Nelson Rodrigues nunca revelou algo interessante sobre o comportamento humano. Nadinha. Não se é um escritor da "natureza humana" por ser escroto, ainda que se possa ser genial sendo um escritor escroto. Nelson é genial, mas "mulher gosta de apanhar" não é algo para ser complementado com "só as normais" e, sim, com o seguinte adendo: essa frase de Nelson não é para ser repetida por quem quer escrever filosofia ou literatura. Não é para ser repetida por filósofos porque estes podem fazer frases melhores, também não por literatos porque ela só tem sentido se nos imaginarmos em bailes de um passado distante quando, estando só entre rapazes, dizíamos "vou contar um chiste para homens", no estilo de Fernando de Azevedo.

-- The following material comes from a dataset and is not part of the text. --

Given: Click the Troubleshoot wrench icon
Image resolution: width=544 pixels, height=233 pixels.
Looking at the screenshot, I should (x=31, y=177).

Rubem Fonseca é diferente. Aí sim há alguém capaz de falar do drama humano. Aliás, Rubem Fonseca é tão bom que ao falar dele como quem é um escritor da "natureza humana", tenho vontade de utilizar essa expressão sem o uso das aspas, como se faria ou se fez no século XVIII ou mesmo XIX. Ele é genial para além do que um escritor é aceito como genial. É um escritor nota dez porque diz que vai terminar um conto de uma tal maneira e, cumprindo o prometido, ainda assim consegue surpreender. Li um conto dele recentemente em que um homem que aprecia morder, ao final do conto diz que gostaria de matar o assassino de sua amante com mordidas, e então cai em si confessando "mas eu só sei dar mordidas de amor" – e de fato são essas as mordidas que aparecem durante o conto, como fio condutor da história.
Prazer e sexo, amor e felicidade – essas duplas são legítimas?

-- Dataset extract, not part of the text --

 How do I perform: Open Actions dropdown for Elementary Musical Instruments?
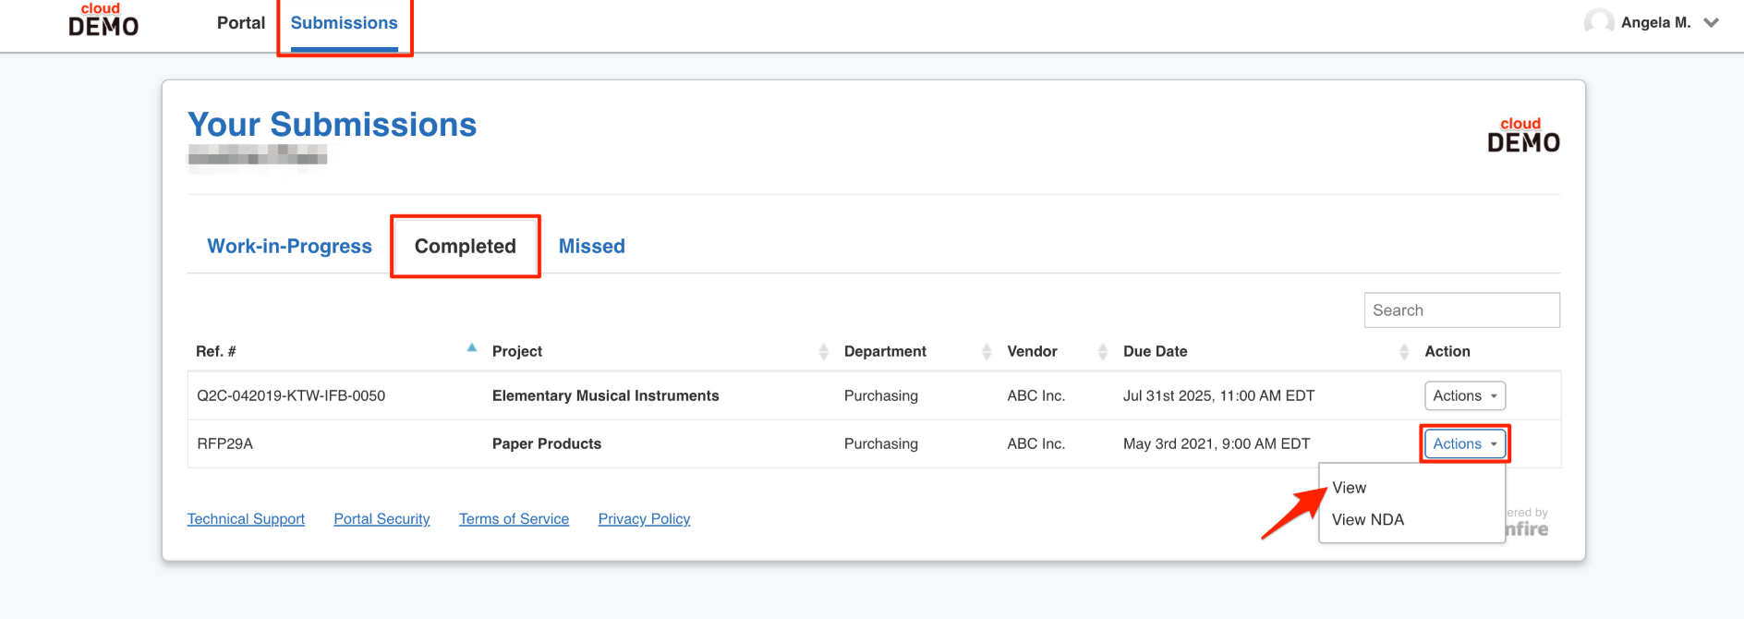1465,395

Essa capacidade de Rubem Fonseca de escrever de modo a não poder ser aproveitado por nós, filósofos, é o que o põe uma esquina a mais em relação a Nelson Rodrigues. Este, para a nossa desgraça, a dos que gostam de seus escritos, tentou dar ao carioca a sensação de que houve alguma filosofia no clima espiritual do Rio de Janeiro, o que é uma mentira. Ou ao menos soa falso se depositada no altar da "compreensão do que é a mulher". Pois se houve alguma coisa que Nelson não entendeu, foi justamente essa coisa de "homem e mulher". Tipos são bons para a sociologia, mas na literatura eles podem atrapalhar. Mesmo no folhetim, tipos só servem se nosso trabalho é com teledramaturgia em horário nobre.
O que estraga Nelson Rodrigues é exatamente o que enobrece Rubem Fonseca: sexo. Só o segundo sabe usar o sexo na literatura. Nelson é como Sade, enquanto que Rubem Fonseca é como Nietzsche, no quesito de enfrentamento da terminologia que envolve sexo. Sade empapuça enquanto Nietzsche desperta.

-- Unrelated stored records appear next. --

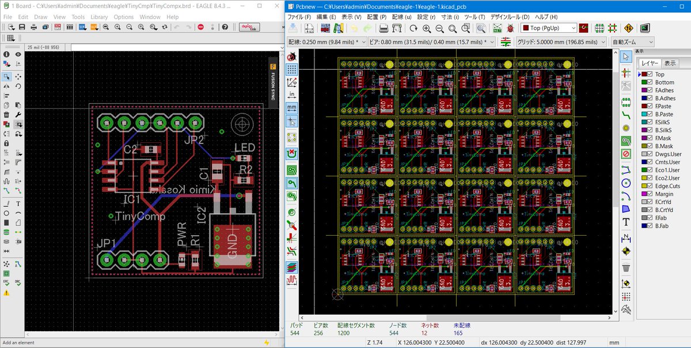Select the Delete trash tool in EAGLE
691x348 pixels.
[x=6, y=114]
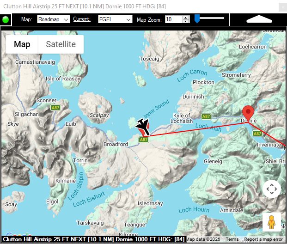Click the Current link label
287x244 pixels.
(x=82, y=19)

Poderia dar mil exemplos, mas não é o caso aqui. Por hoje, um só basta.
Nietzsche escreve que Sócrates "é Platão na frente e Platão atrás". Sabemos que Sócrates é isso – no sentido literal, no metafórico e, de volta, no sentido literal. Sócrates não escreveu, e o que sabemos dele, de sua filosofia, se é que sabemos alguma coisa, tem em Platão o maior informante. Não há Sócrates, há Platão. Mas não há Platão, sabemos bem, o que há é Sócrates. Esse fuzuê na literatura filosófica fez com que os historiadores da filosofia forçassem os filósofos a criarem a figura Sócrates-Platão-Sócrates e a figura Platão-Sócrates-Platão. Atrás e na frente. Nietzsche se diverte. Mas não sem razão ou sem profundidade.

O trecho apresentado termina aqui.